Nicolas Roussot ^* Marion Thibaudin Jean-David Fumet Susy Daumoine Léa Hampe Cédric Rébé Emeric Limagne Aurélie Lagrange Victor Herreros Julie Lecuelle Hugo Mananet Alis Ilie David Rageot Romain Boidot Vincent Goussot Anthony Comte Pierre Jacob Françoise Beltjens Anthony Bergeron Céline Charon-Barra Laurent Arnould Valentin Derangère Sylvain LADOIRE Caroline Truntzer Francois Ghiringhelli

• Centre Georges François Leclerc, Dijon, France

A patient with a PD-L1-negative, TMB-low, KEAP1/STK11 co-mutated metastatic non-small cell lung cancer (NSCLC) experienced a multisite radiological progression at 3 months after initiation of chemoimmunotherapy as first-line treatment for metastatic disease.
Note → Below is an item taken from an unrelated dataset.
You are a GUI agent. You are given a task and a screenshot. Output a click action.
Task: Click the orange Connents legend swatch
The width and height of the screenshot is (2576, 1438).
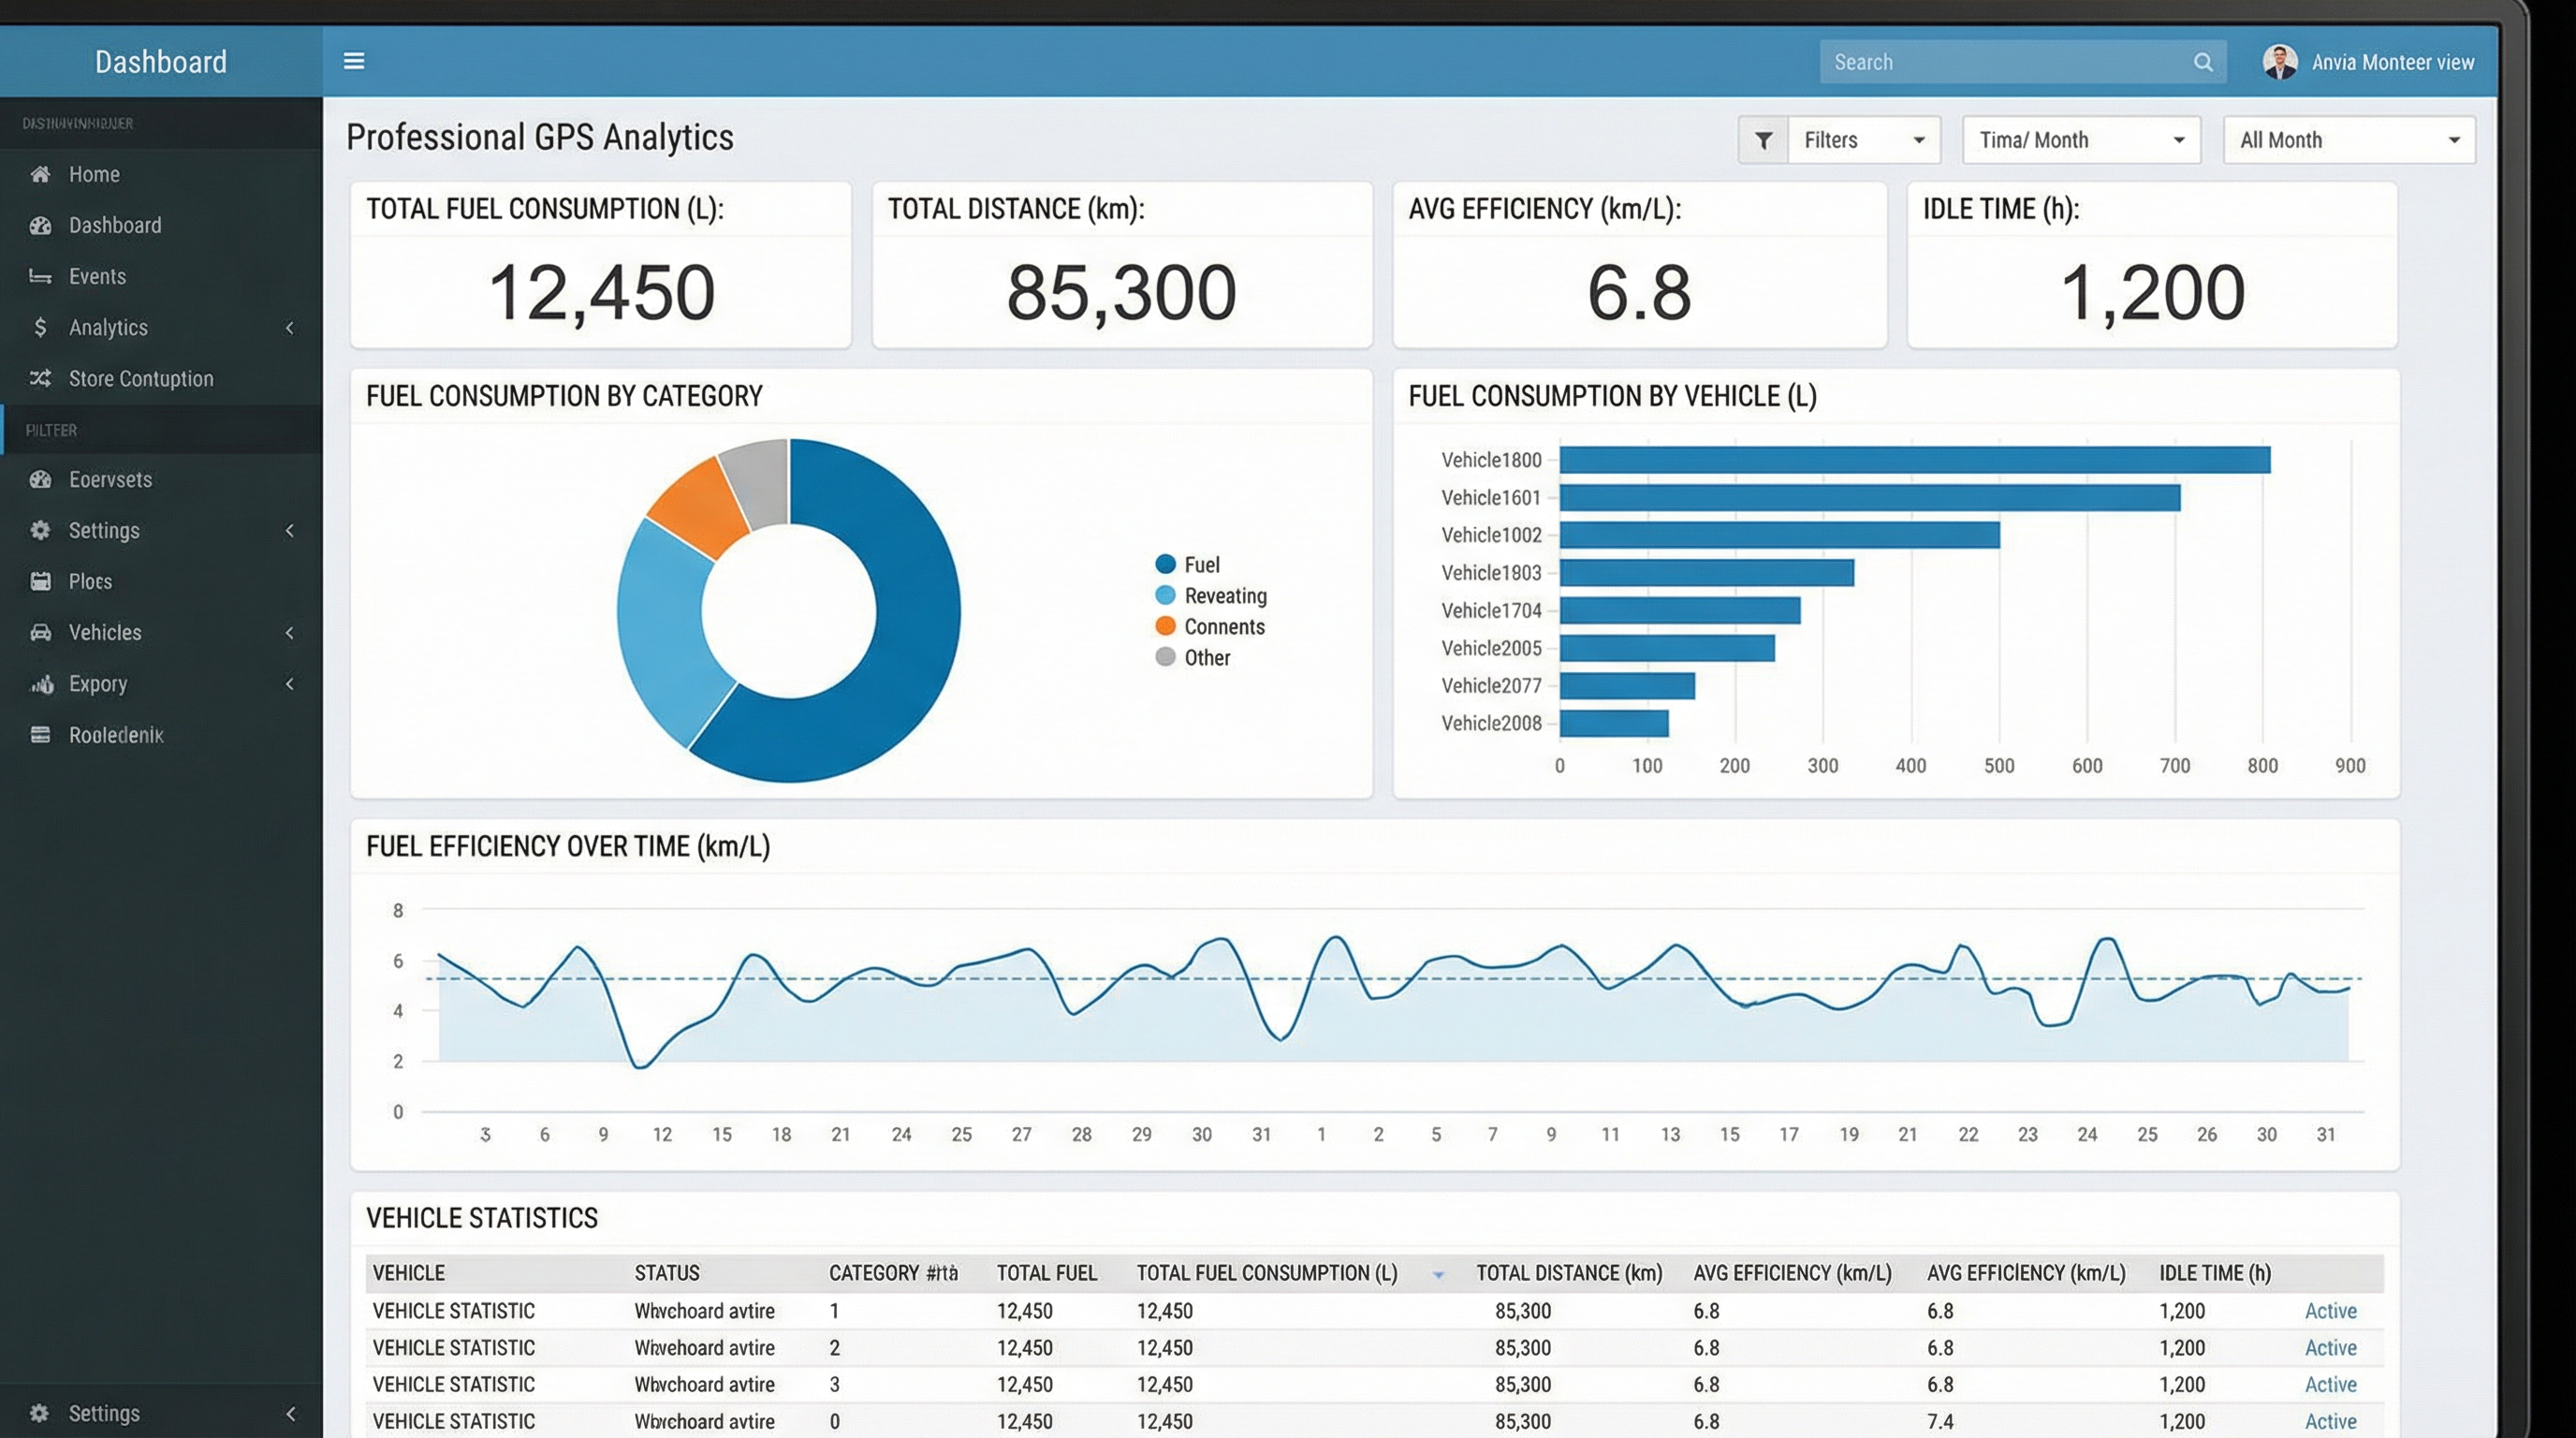pos(1164,626)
After the radiological progression, while she was not undergoing treatment, the patient had spontaneous lesions shrinkage and further achieved a prolonged complete response. Genomic and transcriptomic data collected at baseline and at the time of pseudoprogression allowed us to biologically characterize this rare response pattern. We observed the presence of a tumor-specific T-cell response against tumor-specific neoantigens (TNAs). Endogenous retroviruses (ERVs) expression following chemoimmunotherapy was also observed, concurrent with biological features of an anti-viral-like innate immune response with type I IFN signaling and production of CXCR3-associated chemokines. This is the first biological characterization of a NSCLC pseudoprogression under chemoimmunotherapy followed by a prolonged complete response in a PD-L1-negative, TMB-low, KEAP1/STK11 co-mutated NSCLC. These clinical and biological data underline that even patients with multiple factors of resistance to immune checkpoint inhibitors could trigger a tumor-specific immune response to tumor neoantigen, leading to complete eradication of the tumor and probably a vaccinal immune response.